If exact message matching is brittle, at least assert the error type and key context.


Tolerance guidance

Use strict tolerances where possible:

  • f64: tighter (1e-8 to 1e-12 depending on op)
  • f32: moderate (1e-4 to 1e-6)
  • complex/math-heavy transforms: choose practical tolerance and document why

Avoid very loose tolerances unless truly necessary.
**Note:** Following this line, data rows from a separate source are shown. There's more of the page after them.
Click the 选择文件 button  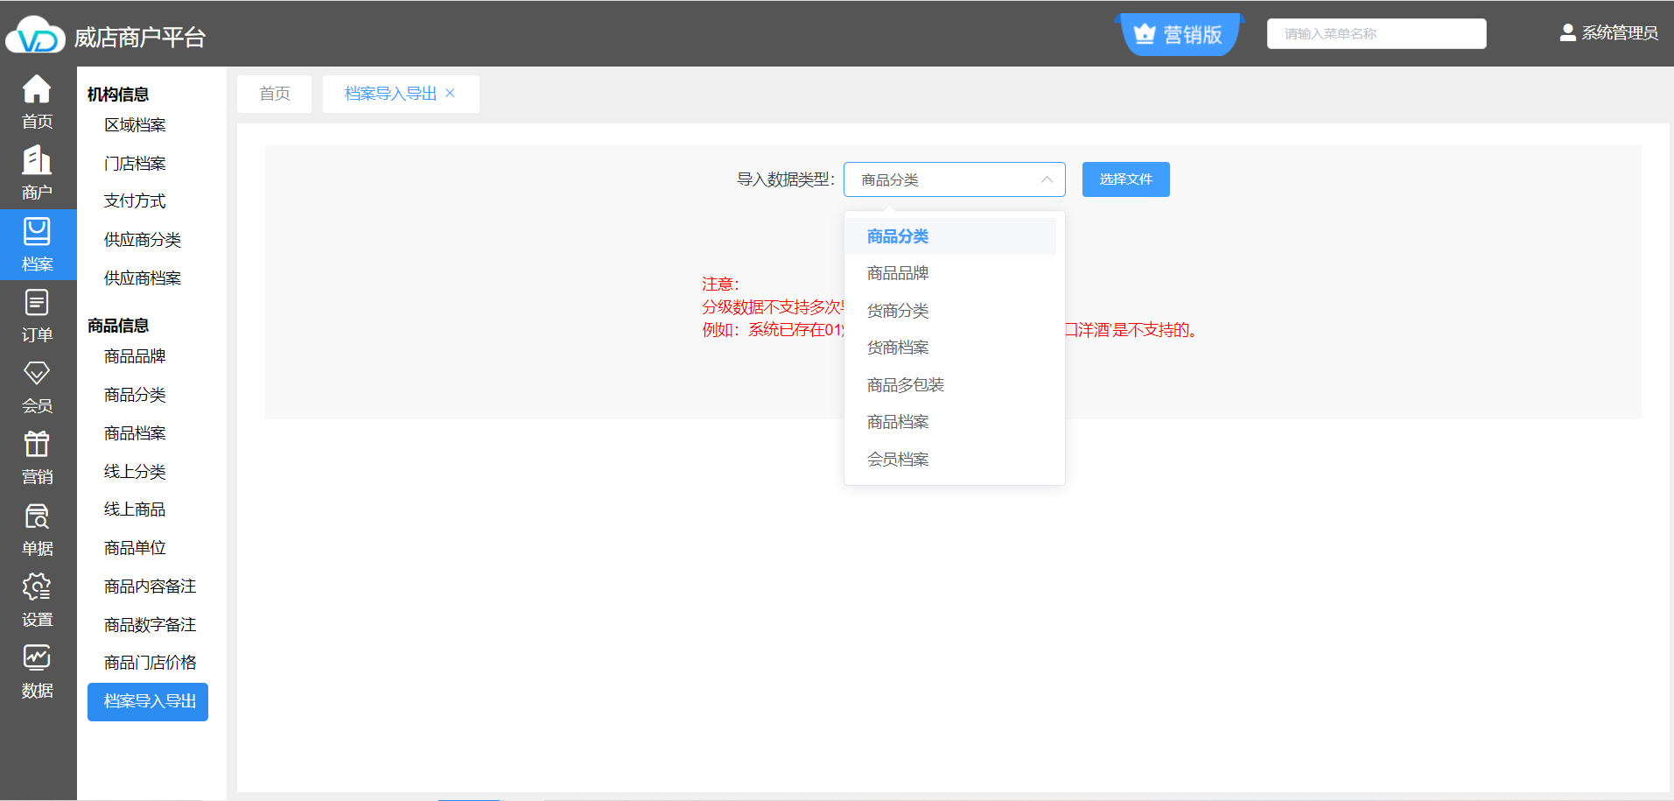[x=1125, y=179]
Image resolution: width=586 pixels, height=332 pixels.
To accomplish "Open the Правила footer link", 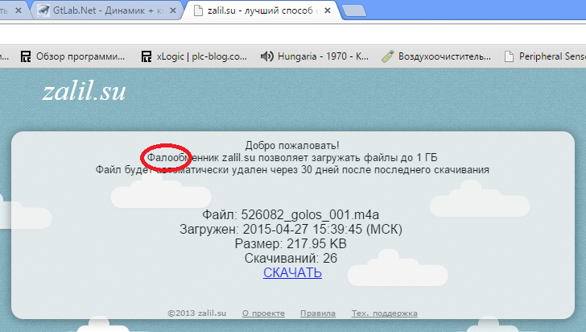I will pyautogui.click(x=317, y=313).
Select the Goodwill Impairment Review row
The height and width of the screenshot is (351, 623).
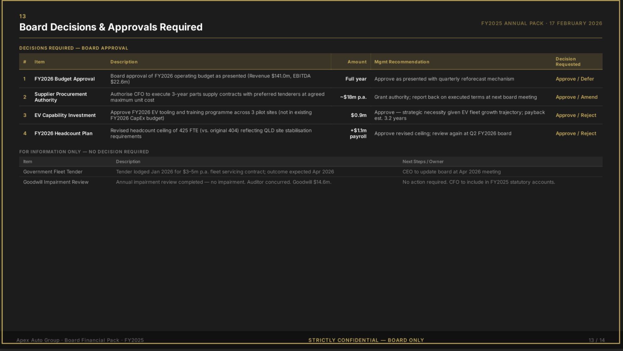(311, 182)
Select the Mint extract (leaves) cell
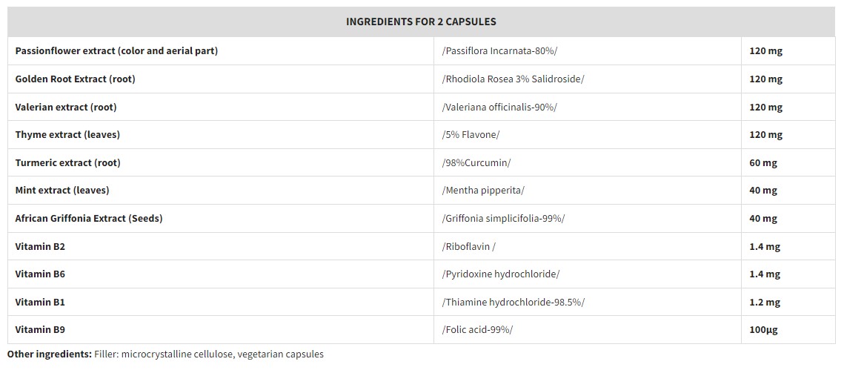844x373 pixels. tap(62, 190)
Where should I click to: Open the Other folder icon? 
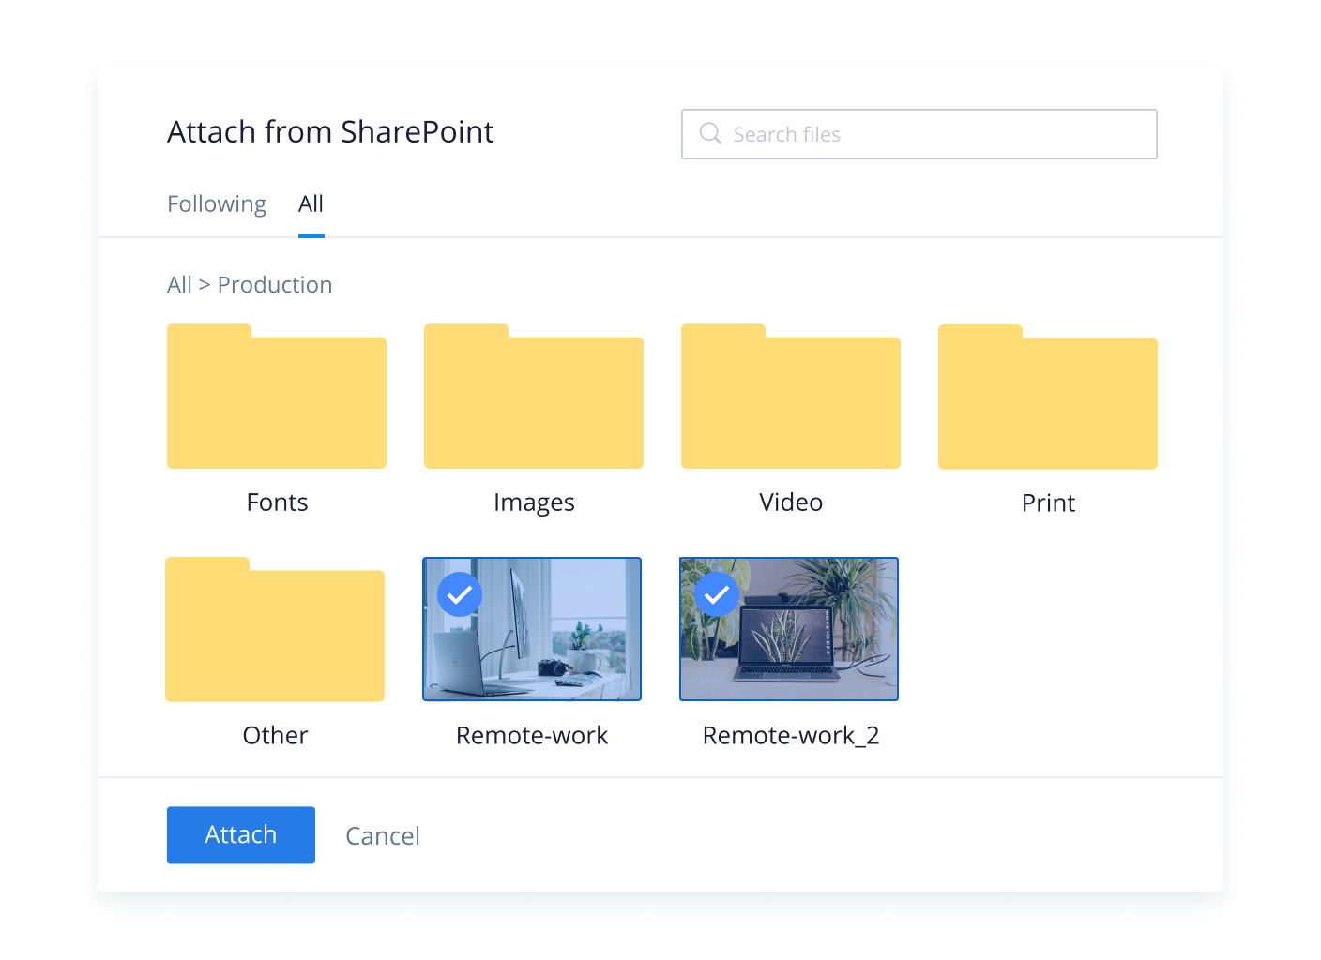275,631
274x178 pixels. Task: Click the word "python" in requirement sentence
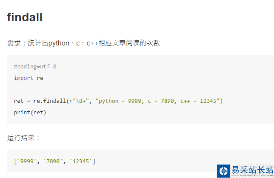(x=59, y=43)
If a loose tolerance is required, add a short rationale in the test message.


Determinism guidance

For random-based tests:

  • prefer fixed inputs over random where possible,
  • if randomness is needed, use deterministic generation patterns or compare invariant properties,
  • avoid flaky tests caused by unstable random assumptions.

Performance-sensitive tests

Unit tests should prioritize correctness, not microbenchmarking.

For performance checks:

  • keep benchmark-style code in benchmark/,
  • avoid strict timing assertions in CI tests,
  • if needed, test algorithmic behavior (e.g., output shape, monotonicity, complexity-safe constraints) rather than elapsed time.

CI expectations

CI runs tests by category and expects:

  • formatting clean,
  • all test scripts pass,
  • no dependency on local-only files/paths.

Before opening a PR:

  1. pixi run format
  2. pixi run test
  3. verify your new tests are discovered and executed

Common mistakes to avoid

  • adding tests without def main() discovery runner,
  • writing tests that depend on local machine state,
  • comparing floats with exact equality when approximation is required,
  • skipping negative/error cases,
  • adding huge tests that are slow without necessity,
  • placing tests in the wrong test directory.

  • Added tests for new behavior
  • Added tests for invalid/error path
  • Compared against NumPy reference when applicable
  • Covered at least one edge case
  • Ran pixi run final
  • Ensured test file follows discovery pattern

Future improvements (tracked as follow-up work)

  • add dedicated matrix comparison helpers (check_matrix, check_matrix_is_close),
  • make tolerance configurable in helper functions,
  • improve diagnostics for failed comparisons (shape/dtype diff summary),
  • add a lightweight testing FAQ for common contributor issues.